Child fatality, pregnancy provisions left out of final budget
The final budget drops provisions in earlier versions of the bill that would have ended funding for the N.C. Child Fatality Task Force. A measure that would have moved pregnant women off of Medicaid was also abandoned.
Posted — UpdatedIn existence since 1991, the 35-member task force, which operates under the Department of Health and Human Services, is an appointed panel of experts that range from pediatricians to researchers to child advocates to law enforcement. Ten lawmakers are also appointed to serve on the panel.
The task force regularly studies and make recommendations aimed at lowering North Carolina's infant mortality and children's intentional and unintentional death rates. It has been the driving force behind changes such as requiring child car seats and bicycle helmets.

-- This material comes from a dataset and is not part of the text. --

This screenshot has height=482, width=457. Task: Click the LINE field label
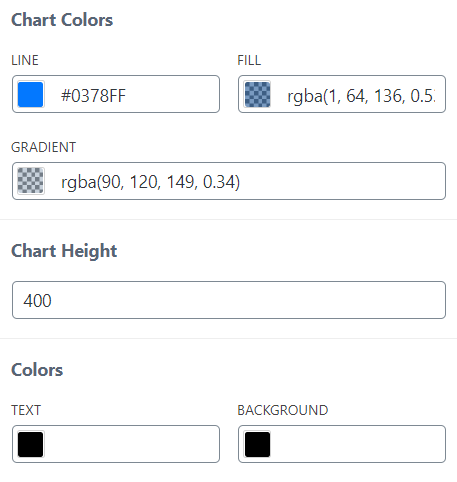[25, 60]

Also gone is a provision that would have shifted some pregnant women from being covered by the state's Medicaid health insurance program to policies offered by the new health insurance exchanges set up under the Affordable Care Act. Currently, women whose incomes are up to 185 percent of poverty qualify for coverage until a few months after they deliver. A Senate provision would have ratcheted that down to women at 133 percent of poverty, with the remainder switching to plans on the health exchange.
Advocates worried that poor women would not be able to afford the care they needed, even with state subsidies.
"It was dropped," Sen. Pete Brunstetter, R-Forsyth, said Monday of the provision dealing with pregnant women.